Give again the lines from the line with "Task: Switch to the 通道 tab" to the last line of the records, exactly and in full. Do not carry over any pictures.
(EXTRACTED RECORDS begins)
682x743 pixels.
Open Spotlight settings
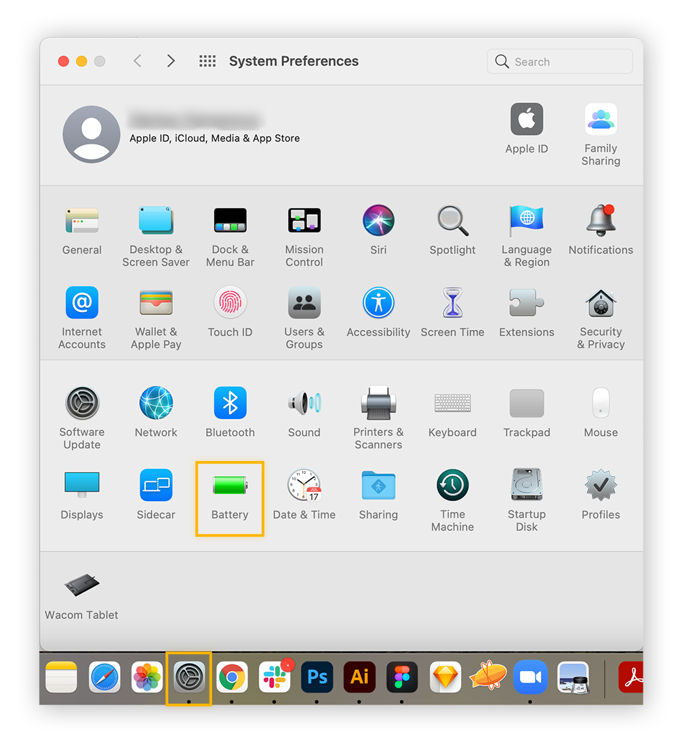(x=452, y=220)
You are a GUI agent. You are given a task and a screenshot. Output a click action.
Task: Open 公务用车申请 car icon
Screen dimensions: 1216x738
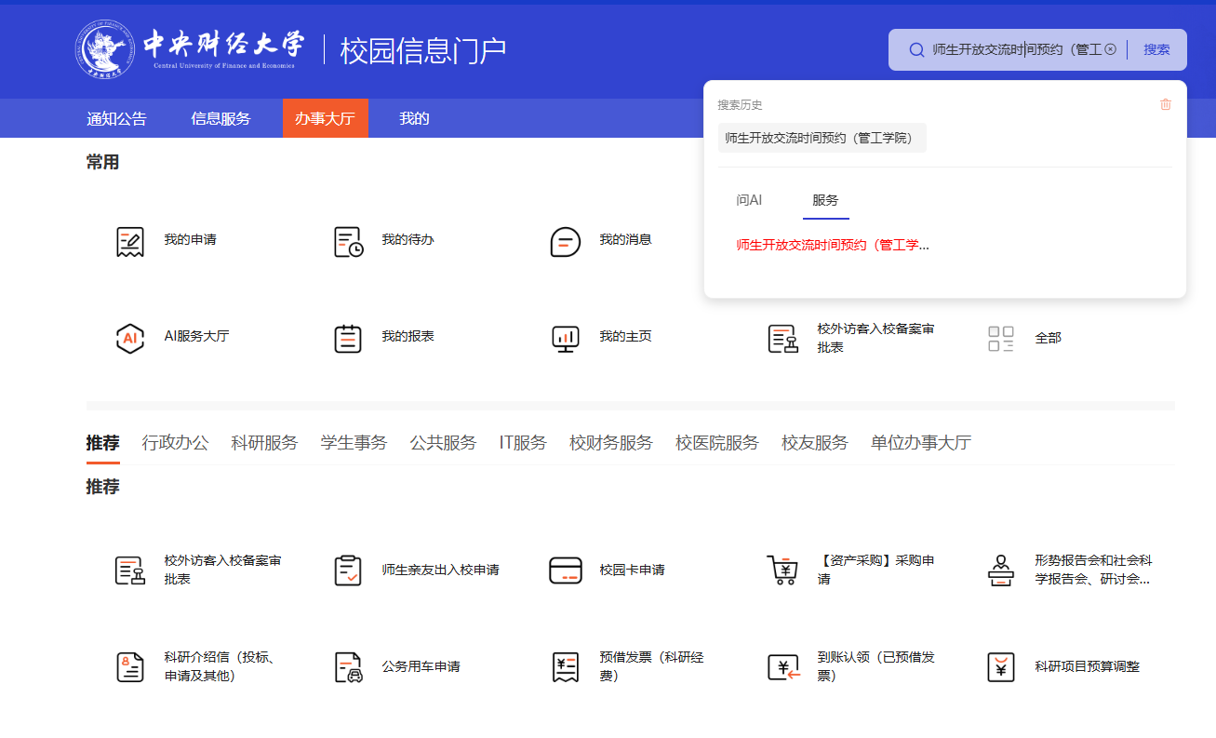(x=348, y=667)
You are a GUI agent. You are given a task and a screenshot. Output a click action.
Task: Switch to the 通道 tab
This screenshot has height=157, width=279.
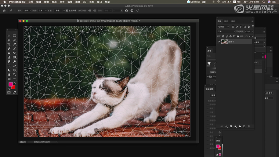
(EXTRACTED RECORDS ends)
OUTPUT OF THE TASK:
Task: Switch to the 通道 tab
This screenshot has height=157, width=279.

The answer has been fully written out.